I’m wondering if there’s some kind of timing granularity where it only goes in frame increments (increments of 16.6ms), thus giving me 16.6ms and then 33.3ms and averaging out to 25ms. Is vsync forced on? Has anyone run into this issue?
I would definitely like to hit 60fps in my game and I can’t seem to do that if a full-screen quad can’t even run at 60fps. Looking at these forums, it appears people have hit 60 on iPhone 3G in the past; is it just the new iOS releases slowing it down? Is it that Unity’s targeting 3GS and above? Any insight would be helpful.
Yes, I have changed it to 60. I’m using the RageSpline Basic shader (no lighting), just alpha blending. It’s one of the most basic shaders you can have. There’s no alpha on the quad. Yes it’s a quad, it’s not some crazy ragespline shape. Here’s the stats:
There is no texture, it’s just using vertices to colour it. I disabled everything on the phone (location / wifi / etc.) I also put the phone into airplane mode, still the same results. It’s gotta be a timing issue. I’m going through all the timers again and put the kFPS to 100.0, even though I see it hard caps at 60.0 in most places. Maybe I’ll try removing those hard caps as well… very disappointed :(.

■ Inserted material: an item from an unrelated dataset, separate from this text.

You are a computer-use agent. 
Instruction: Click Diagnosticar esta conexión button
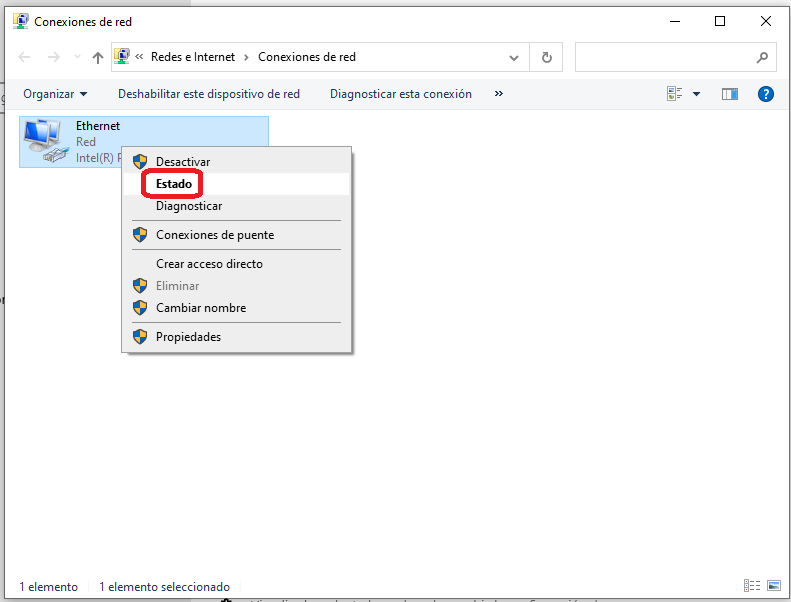[401, 94]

I do appreciate you trying to help me out though. Since you’re responding so fast, wanna hop on IRC? We can post back any solutions we find here.
CONFIRMED this bug in Unity. Landscape rendering modes on iOS builds drop the frame rate considerably. Submitted a bug to Unity about this. Big thanks for GabrielR who spent his entire day helping me track this down.
I have not tested a work-around, but I assume you could probably set your game to Portrait and rotate your scenes 90 degrees.
This is bug in old iOS firmwares. Apple fixed that with some 4.x release. Currently you might try to workaround it by not using “native” autorotation mechanism.
It’s a shame unity doesn’t use the old style automatically, by abstracting native autorotation. Thats something that can really help avoid problems like this. I guess you don’t have resources available to do it at the moment.